The group of nomads who left Yakutia called themselves the Dolgan named after one of their clans, but today they claim they have an identity distinct from either the Ewenki or the Yakuts. They have their own language, although many scholars consider it only a dialect of Yakut. Except for the older members everyone speaks Russian. Today there are nearly 7330 Dolgan (1992 RAIPON) of which over 70 percent live in the Taimyr Peninsula and the remaining 30 percent still live in the Anabar district in the Republic of Sakha.

We leave Yuriung-Khaya. Ivan drives recklessly, as if plummeting into emptiness. He is not equipped with a compass or any kind of instrument – all he has is a deep and instinctive knowledge of every difference in the snow and ice streaming from below us. His valued vehicle, a legacy of the old Soviet system, pulls our rudimental wooden sleigh. Bold, my assistant, Maria, my interpreter from Yakutsk and I remain glued to our seats for seven long hours. We are racing towards a totally unknown horizon. Our initial enthusiasm at the novelty of the experience of being surrounded by this spectacular landscape with its almost surreal colours and boundless space begins to wane after the first two hours. There is a sudden sense of emergency that changes the atmosphere. Our toes start to go numb. From now on our energy will be concentrated exclusively on attempting to save our limbs by moving them. But Ivan’s encampment is still a five-hour jour–ney away and our minds are easily distracted.

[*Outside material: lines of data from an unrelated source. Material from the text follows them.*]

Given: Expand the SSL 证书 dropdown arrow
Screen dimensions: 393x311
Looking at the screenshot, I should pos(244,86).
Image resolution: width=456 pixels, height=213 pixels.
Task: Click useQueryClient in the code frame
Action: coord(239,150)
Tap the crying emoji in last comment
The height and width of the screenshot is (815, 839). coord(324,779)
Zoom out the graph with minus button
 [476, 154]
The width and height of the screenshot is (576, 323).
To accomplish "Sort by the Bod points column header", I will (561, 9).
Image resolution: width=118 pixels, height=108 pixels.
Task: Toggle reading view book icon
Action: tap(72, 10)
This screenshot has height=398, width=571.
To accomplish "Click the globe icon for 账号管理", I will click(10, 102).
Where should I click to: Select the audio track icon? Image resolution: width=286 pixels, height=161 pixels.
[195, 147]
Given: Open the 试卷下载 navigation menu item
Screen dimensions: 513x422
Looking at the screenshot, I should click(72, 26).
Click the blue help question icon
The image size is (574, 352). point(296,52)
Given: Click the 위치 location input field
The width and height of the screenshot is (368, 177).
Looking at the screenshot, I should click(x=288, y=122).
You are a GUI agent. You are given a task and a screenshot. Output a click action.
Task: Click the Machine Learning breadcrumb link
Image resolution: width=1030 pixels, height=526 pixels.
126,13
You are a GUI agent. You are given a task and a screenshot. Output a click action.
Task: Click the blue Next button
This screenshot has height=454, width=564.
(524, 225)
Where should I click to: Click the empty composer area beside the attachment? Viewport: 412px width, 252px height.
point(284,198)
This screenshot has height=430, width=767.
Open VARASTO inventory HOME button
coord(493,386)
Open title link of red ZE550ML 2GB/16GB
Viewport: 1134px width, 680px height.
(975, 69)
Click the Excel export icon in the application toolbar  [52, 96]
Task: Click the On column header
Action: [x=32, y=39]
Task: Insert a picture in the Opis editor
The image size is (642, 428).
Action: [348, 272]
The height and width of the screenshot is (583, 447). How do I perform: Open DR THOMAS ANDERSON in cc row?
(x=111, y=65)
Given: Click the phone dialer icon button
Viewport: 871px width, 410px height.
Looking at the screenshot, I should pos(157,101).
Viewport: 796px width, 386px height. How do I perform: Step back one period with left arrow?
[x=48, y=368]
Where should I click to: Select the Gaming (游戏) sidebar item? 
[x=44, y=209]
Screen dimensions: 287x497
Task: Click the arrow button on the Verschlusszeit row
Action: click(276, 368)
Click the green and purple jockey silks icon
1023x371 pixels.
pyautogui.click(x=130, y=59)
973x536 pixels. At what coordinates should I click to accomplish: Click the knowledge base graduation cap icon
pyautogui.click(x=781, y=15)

His three-year old son Alexei lives in the camp, along with his 56-year-old mother Zinaida, his 63-year-old father Anufri and Anufri Jr. who is his 24-year-old brother. Sometimes his wife comes down from the village to visit him, along with their eight-month-old-daughter Svetlana. Next month, when the weather becomes milder, they will move back to the tundra with the family.